§ **Assignment**:
Retype all of the material exactly, leaving no line out.

§ **Information provided**:
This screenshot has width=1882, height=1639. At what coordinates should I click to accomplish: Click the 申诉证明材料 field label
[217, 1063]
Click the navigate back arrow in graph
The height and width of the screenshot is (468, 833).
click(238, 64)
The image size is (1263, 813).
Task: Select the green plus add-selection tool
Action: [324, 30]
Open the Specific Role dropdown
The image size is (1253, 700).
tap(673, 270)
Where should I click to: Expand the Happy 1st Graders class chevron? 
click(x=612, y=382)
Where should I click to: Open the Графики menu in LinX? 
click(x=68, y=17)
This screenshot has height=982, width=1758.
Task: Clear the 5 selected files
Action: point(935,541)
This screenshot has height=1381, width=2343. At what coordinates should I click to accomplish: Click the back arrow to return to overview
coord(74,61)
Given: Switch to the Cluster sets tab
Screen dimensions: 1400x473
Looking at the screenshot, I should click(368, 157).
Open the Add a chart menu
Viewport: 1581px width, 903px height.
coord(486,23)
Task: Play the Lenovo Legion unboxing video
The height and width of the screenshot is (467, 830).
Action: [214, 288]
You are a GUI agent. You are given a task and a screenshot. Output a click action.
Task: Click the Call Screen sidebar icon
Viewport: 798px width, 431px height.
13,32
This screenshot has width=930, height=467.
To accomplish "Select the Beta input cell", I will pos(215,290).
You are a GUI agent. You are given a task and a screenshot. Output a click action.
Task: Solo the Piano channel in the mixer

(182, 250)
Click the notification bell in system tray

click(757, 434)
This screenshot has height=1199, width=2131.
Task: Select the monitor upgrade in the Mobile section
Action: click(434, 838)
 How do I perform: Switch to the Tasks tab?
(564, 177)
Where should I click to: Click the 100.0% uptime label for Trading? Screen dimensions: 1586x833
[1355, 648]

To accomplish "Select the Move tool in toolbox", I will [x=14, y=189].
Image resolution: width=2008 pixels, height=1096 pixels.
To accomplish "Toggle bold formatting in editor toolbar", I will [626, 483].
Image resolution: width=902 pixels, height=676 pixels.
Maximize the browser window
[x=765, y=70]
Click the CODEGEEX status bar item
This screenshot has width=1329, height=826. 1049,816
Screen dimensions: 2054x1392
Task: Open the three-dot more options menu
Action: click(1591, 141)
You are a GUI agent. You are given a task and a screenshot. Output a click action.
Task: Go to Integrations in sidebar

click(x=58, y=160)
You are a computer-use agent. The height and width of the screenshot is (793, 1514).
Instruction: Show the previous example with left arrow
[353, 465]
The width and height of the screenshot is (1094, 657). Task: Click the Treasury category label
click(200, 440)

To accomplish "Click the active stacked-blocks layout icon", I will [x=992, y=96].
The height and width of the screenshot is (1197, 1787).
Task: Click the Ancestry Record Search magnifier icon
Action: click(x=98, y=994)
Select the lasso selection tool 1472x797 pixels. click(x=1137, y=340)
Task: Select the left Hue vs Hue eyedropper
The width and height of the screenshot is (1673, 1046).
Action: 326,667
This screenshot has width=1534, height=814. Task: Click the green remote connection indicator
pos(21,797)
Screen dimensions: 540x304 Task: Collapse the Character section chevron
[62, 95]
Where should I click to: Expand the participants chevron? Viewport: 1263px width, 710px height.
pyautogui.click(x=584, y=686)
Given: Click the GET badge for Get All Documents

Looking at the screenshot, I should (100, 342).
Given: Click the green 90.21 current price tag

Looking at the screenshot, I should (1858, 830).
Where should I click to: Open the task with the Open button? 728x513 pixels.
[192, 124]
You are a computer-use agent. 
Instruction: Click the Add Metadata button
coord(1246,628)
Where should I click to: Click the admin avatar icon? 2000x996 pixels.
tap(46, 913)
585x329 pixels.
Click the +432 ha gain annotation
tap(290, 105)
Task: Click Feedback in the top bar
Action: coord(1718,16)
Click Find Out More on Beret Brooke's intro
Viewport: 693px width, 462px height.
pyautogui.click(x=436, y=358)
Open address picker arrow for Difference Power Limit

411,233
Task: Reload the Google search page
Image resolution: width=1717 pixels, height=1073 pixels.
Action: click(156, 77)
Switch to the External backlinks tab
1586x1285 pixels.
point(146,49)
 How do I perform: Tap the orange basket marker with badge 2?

§ **Solution for this task**:
This screenshot has width=1882, height=1639. At what coordinates should I click to accomplish: Click the 申诉证明材料 field label
[217, 1063]
Click the navigate back arrow in graph
The height and width of the screenshot is (468, 833).
click(238, 64)
The image size is (1263, 813).
Task: Select the green plus add-selection tool
Action: [324, 30]
Open the Specific Role dropdown
The image size is (1253, 700).
tap(673, 270)
Where should I click to: Expand the Happy 1st Graders class chevron? 
click(x=612, y=382)
Where should I click to: Open the Графики menu in LinX? 
click(x=68, y=17)
This screenshot has height=982, width=1758.
Task: Clear the 5 selected files
Action: point(935,541)
This screenshot has height=1381, width=2343. At what coordinates should I click to accomplish: Click the back arrow to return to overview
coord(74,61)
Given: Switch to the Cluster sets tab
Screen dimensions: 1400x473
Looking at the screenshot, I should click(368, 157).
Open the Add a chart menu
Viewport: 1581px width, 903px height.
coord(486,23)
Task: Play the Lenovo Legion unboxing video
The height and width of the screenshot is (467, 830).
Action: [214, 288]
You are a GUI agent. You are given a task and a screenshot. Output a click action.
Task: Click the Call Screen sidebar icon
Viewport: 798px width, 431px height.
13,32
This screenshot has width=930, height=467.
To accomplish "Select the Beta input cell", I will pos(215,290).
You are a GUI agent. You are given a task and a screenshot. Output a click action.
Task: Solo the Piano channel in the mixer

(182, 250)
Click the notification bell in system tray

click(757, 434)
This screenshot has height=1199, width=2131.
Task: Select the monitor upgrade in the Mobile section
Action: click(434, 838)
 How do I perform: Switch to the Tasks tab?
(564, 177)
Where should I click to: Click the 100.0% uptime label for Trading? Screen dimensions: 1586x833
[1355, 648]

To accomplish "Select the Move tool in toolbox", I will [x=14, y=189].
Image resolution: width=2008 pixels, height=1096 pixels.
To accomplish "Toggle bold formatting in editor toolbar", I will [626, 483].
Image resolution: width=902 pixels, height=676 pixels.
Maximize the browser window
[x=765, y=70]
Click the CODEGEEX status bar item
This screenshot has width=1329, height=826. 1049,816
Screen dimensions: 2054x1392
Task: Open the three-dot more options menu
Action: click(1591, 141)
You are a GUI agent. You are given a task and a screenshot. Output a click action.
Task: Go to Integrations in sidebar

click(x=58, y=160)
You are a computer-use agent. The height and width of the screenshot is (793, 1514).
Instruction: Show the previous example with left arrow
[353, 465]
The width and height of the screenshot is (1094, 657). Task: Click the Treasury category label
click(200, 440)

To accomplish "Click the active stacked-blocks layout icon", I will [x=992, y=96].
The height and width of the screenshot is (1197, 1787).
Task: Click the Ancestry Record Search magnifier icon
Action: click(x=98, y=994)
Select the lasso selection tool 1472x797 pixels. click(x=1137, y=340)
Task: Select the left Hue vs Hue eyedropper
The width and height of the screenshot is (1673, 1046).
Action: 326,667
This screenshot has width=1534, height=814. Task: Click the green remote connection indicator
pos(21,797)
Screen dimensions: 540x304 Task: Collapse the Character section chevron
[62, 95]
Where should I click to: Expand the participants chevron? Viewport: 1263px width, 710px height.
pyautogui.click(x=584, y=686)
Given: Click the GET badge for Get All Documents

Looking at the screenshot, I should (100, 342).
Given: Click the green 90.21 current price tag

Looking at the screenshot, I should (1858, 830).
Where should I click to: Open the task with the Open button? 728x513 pixels.
[192, 124]
You are a computer-use agent. 
Instruction: Click the Add Metadata button
coord(1246,628)
Where should I click to: Click the admin avatar icon? 2000x996 pixels.
tap(46, 913)
585x329 pixels.
Click the +432 ha gain annotation
tap(290, 105)
Task: Click Feedback in the top bar
Action: coord(1718,16)
Click Find Out More on Beret Brooke's intro
Viewport: 693px width, 462px height.
pyautogui.click(x=436, y=358)
Open address picker arrow for Difference Power Limit

411,233
Task: Reload the Google search page
Image resolution: width=1717 pixels, height=1073 pixels.
Action: click(156, 77)
Switch to the External backlinks tab
1586x1285 pixels.
point(146,49)
 How do I perform: Tap the orange basket marker with badge 2?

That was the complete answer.